*TO BE DONE*.
A – From the passage on the offshore wind farm maintenance base, list the spaces that the building consists of.
B – Resume the passage on the offshore wind farm maintenance base after its last sentence.

*GIVEN TEXT*.
⁂
The teams will carry out various missions from the facility on a daily basis including preventive and corrective maintenance of the installations, monitoring and optimisation of the wind farm’s production as well as monitoring of weather conditions, intervention planning, and surveillance of access to the offshore wind farm.

Up to three crew transfer vessels (CTVs), manufactured by Manche Industrie Marine in Dieppe, will be moored at the base’s pontoons to transport maintenance technicians to the offshore wind turbines.

The construction of the maintenance base, designed by Franc Architectures Group and built by Eiffage, started in 2020.

The building, with an area of approximately 2,000 square metres, consists of a control and telecommunications room, changing rooms, offices, and a warehouse area of 800 square metres to store the material necessary for the maintenance of the offshore wind farm.

According to EDF Renouvelables, 70 per cent of the construction work was carried out by companies from the Seine-Maritime department in the Normandy region.
⁂
*DATA LISTING*.
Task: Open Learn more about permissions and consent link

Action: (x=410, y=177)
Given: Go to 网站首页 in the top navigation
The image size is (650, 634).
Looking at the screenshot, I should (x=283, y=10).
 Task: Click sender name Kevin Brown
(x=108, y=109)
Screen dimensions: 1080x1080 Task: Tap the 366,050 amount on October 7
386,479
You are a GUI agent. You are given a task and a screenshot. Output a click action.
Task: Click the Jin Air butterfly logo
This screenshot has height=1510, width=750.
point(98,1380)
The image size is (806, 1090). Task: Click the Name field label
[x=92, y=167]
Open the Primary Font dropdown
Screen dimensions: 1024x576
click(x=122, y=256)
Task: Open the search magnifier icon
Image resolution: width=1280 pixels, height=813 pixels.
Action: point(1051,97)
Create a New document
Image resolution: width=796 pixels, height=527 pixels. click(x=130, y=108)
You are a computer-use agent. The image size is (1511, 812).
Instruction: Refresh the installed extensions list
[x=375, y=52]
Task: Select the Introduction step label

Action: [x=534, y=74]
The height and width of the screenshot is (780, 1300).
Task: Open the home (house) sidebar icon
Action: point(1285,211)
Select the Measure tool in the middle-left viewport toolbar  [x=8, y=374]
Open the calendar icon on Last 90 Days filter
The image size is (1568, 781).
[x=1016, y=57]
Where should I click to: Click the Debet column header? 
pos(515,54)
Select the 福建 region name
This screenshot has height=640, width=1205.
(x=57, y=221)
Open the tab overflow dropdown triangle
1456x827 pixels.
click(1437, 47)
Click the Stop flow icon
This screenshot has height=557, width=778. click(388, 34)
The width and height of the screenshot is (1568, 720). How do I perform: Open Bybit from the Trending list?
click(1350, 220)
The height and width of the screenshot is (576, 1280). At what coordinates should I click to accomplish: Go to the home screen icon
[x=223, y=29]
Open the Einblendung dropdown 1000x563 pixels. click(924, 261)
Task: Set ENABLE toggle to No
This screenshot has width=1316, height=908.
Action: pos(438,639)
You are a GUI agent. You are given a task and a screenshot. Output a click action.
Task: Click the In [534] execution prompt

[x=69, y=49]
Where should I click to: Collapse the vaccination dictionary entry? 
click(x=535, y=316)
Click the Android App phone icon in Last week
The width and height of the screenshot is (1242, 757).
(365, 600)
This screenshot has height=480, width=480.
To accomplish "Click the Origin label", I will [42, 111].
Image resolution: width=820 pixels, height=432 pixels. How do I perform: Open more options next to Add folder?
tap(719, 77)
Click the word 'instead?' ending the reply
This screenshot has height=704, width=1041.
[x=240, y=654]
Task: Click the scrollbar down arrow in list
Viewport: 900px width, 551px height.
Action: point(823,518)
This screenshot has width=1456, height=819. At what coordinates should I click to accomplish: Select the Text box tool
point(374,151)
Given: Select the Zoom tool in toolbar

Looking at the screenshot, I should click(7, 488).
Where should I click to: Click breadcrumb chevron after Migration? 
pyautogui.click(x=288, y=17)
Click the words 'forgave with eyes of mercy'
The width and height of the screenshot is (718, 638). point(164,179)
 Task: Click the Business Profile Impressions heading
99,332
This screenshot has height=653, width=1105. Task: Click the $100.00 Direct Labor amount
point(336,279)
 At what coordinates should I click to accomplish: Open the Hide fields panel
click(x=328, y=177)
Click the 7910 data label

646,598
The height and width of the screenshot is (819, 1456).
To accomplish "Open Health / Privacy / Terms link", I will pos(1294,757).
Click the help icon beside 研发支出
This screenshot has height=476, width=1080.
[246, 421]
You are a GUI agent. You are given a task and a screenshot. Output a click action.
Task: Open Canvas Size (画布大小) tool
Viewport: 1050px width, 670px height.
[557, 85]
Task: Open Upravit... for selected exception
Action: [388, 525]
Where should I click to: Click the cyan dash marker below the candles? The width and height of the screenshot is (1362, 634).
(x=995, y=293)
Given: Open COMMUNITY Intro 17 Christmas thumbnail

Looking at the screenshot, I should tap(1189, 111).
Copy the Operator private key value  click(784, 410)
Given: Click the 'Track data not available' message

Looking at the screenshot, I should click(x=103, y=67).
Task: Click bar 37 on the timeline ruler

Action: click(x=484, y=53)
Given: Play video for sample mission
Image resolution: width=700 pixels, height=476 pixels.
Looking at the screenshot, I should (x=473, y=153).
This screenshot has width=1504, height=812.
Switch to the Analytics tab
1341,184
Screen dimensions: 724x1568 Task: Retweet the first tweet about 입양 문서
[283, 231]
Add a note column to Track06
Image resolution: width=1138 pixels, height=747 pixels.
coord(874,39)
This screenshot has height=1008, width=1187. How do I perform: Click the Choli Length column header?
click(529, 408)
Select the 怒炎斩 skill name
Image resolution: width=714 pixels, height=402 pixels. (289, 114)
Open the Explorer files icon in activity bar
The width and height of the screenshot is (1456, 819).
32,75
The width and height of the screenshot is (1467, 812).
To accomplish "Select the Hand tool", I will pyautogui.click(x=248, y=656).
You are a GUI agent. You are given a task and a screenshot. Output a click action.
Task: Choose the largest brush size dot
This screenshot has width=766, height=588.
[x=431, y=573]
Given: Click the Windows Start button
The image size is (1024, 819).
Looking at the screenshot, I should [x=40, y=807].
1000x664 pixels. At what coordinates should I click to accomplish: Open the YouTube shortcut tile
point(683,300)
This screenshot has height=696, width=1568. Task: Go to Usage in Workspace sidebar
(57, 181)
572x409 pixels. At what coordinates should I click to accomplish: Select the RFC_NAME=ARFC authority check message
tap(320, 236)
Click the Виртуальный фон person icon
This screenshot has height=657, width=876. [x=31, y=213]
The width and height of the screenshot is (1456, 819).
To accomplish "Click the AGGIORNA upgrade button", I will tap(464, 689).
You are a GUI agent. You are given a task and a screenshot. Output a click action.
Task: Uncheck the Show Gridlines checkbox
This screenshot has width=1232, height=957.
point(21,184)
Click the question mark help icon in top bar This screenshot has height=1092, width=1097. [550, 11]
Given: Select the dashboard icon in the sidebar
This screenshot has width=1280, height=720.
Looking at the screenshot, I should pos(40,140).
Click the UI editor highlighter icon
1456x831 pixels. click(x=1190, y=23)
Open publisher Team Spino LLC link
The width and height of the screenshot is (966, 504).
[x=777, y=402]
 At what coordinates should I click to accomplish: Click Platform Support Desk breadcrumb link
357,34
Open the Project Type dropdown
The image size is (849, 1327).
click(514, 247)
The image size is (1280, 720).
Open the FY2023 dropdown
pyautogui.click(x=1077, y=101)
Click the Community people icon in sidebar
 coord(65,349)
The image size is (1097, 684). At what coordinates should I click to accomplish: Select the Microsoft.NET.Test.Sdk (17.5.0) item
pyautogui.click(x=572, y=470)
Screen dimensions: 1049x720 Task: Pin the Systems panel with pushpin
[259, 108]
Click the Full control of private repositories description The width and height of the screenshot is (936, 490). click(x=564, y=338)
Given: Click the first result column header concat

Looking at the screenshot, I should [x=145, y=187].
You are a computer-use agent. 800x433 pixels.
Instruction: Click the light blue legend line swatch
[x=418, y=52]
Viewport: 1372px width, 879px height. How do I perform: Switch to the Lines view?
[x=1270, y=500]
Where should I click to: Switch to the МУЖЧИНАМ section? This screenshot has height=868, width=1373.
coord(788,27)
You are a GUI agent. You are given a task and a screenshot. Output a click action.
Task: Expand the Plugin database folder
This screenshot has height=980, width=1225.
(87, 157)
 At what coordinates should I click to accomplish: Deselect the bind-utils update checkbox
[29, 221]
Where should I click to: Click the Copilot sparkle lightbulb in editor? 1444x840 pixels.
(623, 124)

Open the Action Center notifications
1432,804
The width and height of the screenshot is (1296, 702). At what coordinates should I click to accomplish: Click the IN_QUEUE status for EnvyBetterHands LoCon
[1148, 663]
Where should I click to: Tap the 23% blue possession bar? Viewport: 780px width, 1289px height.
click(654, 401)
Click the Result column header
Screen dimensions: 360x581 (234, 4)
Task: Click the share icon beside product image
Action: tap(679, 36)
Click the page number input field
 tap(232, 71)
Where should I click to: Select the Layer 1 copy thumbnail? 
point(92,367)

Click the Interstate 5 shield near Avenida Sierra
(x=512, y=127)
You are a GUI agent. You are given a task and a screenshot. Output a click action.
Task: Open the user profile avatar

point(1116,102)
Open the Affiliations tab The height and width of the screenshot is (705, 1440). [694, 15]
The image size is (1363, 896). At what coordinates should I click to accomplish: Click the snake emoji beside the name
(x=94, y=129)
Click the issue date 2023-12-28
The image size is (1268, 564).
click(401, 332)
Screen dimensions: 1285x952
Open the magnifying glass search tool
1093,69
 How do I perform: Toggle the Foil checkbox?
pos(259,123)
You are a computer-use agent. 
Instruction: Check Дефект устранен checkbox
⁂
*ANSWERS GIVEN*.
A –
- A control and telecommunications room
- Changing rooms
- Offices
- A warehouse area of 800 square meters

B –
The O&M base will employ around 100 people during the operating life of the wind farm. Recruitment has already started and will end in 2023.

The Fécamp offshore wind farm is being built by EDF Renouvelables, EIH Sarl, a subsidiary of Enbridge, and wpd.

The project will feature 71 Siemens Gamesa SWT-7.0-154 wind turbines, all of which will stand on gravity-based foundations, the first of which was completed at the Grand Port Maritime of Le Havre at the beginning of this year.

When commissioned at the end of 2023, the offshore wind farm will produce the equivalent of the annual electricity consumption of 770,000 people, or 60 per cent of the inhabitants of Seine-Maritime.